I am trying to group my data by two variables and then get the sum within that grouping. However, when I run my code, I get the sum across all rows, not within groups.
Here is an example with the iris dataset. I would like an output table with sum_petal_length to be the sum within the petal_width and species group, but I’m getting sum_petal_length = 563.7 for all groups.
I can try to record a video if this is still unclear. For instance, for grouping of petal_width = 0.1 and species = setosa, I would like sum_petal_length = 1.5+1.4+1.1 = 4, but it’s showing up as 563.7. Similarly for petal_width = 0.3 and species = setosa, sum_petal_length = 1.4 + 1.7 + 1.5 + 1.3 = 5.8, but it’s also showing up as 563.7.
I made a video to explain how my output is different from yours.

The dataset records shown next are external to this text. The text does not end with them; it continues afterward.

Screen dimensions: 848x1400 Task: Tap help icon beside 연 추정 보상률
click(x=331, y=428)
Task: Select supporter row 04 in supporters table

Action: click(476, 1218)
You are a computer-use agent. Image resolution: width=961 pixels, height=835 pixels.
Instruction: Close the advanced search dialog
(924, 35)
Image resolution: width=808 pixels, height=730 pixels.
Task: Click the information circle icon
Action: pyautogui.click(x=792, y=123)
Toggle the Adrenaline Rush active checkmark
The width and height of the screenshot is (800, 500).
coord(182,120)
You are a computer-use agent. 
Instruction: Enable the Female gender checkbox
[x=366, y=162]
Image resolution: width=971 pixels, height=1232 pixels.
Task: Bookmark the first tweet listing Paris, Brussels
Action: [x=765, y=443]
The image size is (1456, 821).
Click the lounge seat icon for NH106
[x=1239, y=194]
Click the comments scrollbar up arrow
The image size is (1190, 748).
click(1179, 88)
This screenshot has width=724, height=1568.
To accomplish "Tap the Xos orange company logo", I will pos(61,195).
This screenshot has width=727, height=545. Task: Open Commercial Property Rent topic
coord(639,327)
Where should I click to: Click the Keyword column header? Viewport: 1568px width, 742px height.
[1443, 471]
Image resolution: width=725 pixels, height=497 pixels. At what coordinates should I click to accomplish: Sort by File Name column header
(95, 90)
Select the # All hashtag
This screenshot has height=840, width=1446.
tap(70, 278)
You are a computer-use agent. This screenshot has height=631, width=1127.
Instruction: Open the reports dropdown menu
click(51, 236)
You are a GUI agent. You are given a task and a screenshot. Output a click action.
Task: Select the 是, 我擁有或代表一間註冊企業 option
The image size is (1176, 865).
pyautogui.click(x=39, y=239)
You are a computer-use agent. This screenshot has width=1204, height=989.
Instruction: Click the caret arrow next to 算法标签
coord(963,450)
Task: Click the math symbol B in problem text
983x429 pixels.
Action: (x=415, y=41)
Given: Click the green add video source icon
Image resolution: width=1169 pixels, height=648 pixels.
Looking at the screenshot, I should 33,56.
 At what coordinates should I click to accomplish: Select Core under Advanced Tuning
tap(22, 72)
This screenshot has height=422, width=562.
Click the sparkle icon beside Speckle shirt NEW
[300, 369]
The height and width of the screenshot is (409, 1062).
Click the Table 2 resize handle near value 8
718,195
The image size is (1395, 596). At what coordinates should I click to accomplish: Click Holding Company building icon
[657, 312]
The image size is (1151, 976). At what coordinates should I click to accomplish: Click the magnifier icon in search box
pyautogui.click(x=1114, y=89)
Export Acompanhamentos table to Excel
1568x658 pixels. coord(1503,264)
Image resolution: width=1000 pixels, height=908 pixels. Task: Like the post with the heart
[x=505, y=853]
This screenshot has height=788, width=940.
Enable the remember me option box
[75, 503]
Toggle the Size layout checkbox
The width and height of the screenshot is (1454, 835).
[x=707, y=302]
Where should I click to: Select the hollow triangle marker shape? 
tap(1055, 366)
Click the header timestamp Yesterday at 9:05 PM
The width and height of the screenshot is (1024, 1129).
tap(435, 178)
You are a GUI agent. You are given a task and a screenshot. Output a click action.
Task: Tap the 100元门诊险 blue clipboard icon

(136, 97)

I think something’s wrong with my packages that I’m loading or something to give me different behavior from your output. Let me know if you have trouble accessing the video.
Oh, that totally makes sense! Yes, try using dplyr::group_by() to make sure you are using dplyr and not plyr. This is, unfortunately, a semi-common thing (see, for example, responses to this tweet). Moving forward, I really don’t think you need to use the plyr package at all if you’re using dplyr so I would just remove it. Let me know if that works!